Would be good to put spaces between dialogue lines--a little easier to read.

Great title--it sparked my curiosity at once!

Beth LaBuff 09/05/07
I like your use of "feard" (both at the beginning and end of the story). Even in the midst of gunfire the granny "held to her guns" to get her grandson to use proper English. :)

I think you've captured the bravado talk of a young boy, yet when danger was present he still needed and wanted the protection of his granny (and the spiritual protection she claimed).

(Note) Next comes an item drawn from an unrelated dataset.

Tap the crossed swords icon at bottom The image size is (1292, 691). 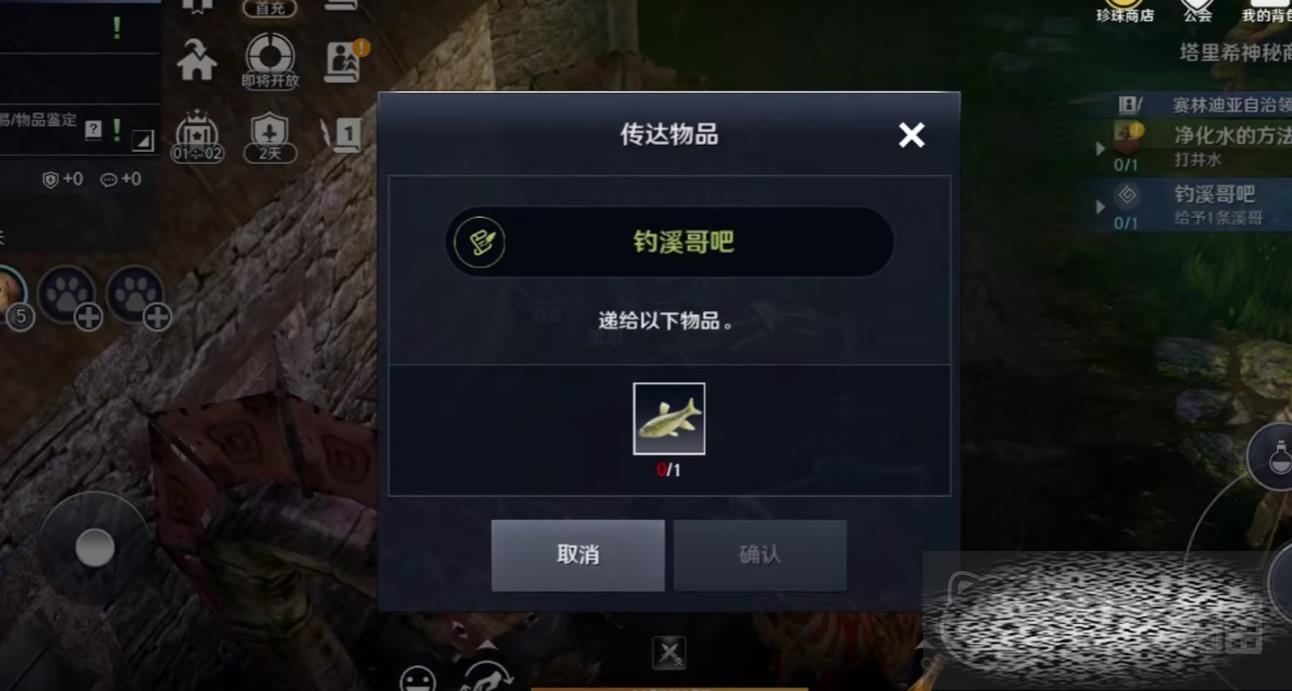click(x=669, y=654)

I enjoyed your granny-grandson story!
Verna Cole Mitchell 09/05/07
I loved your story of a loving grandmother doing her best to raise her grandchild in safety amid danger. The dialog is excellent.
LaNaye Perkins09/05/07
I thought your story was very vivid and well written to express the fear of a wonderful loving grandma for her grandchild. Well done!
Julie Ruspoli09/05/07
This is well written. Just some paragraph structure would make it read better. Keep writting, great article.
Dee Yoder 09/05/07
Vivid descriptions and I really felt the fear of the grandmother in her less than safe neighborhood. Realistic dialog through the whole story. Great writing!
Brenda Welc09/06/07
Sensational writing. This touched me. I could feel all the feelings and could visualize the story. Great job!
Sheri Gordon09/07/07
Sharon -- Congratulations on your highly commended. Your writing is very good -- I felt like I was cowering in the house with grandma. There are a lot of powerful messages packed into this short piece. Good job.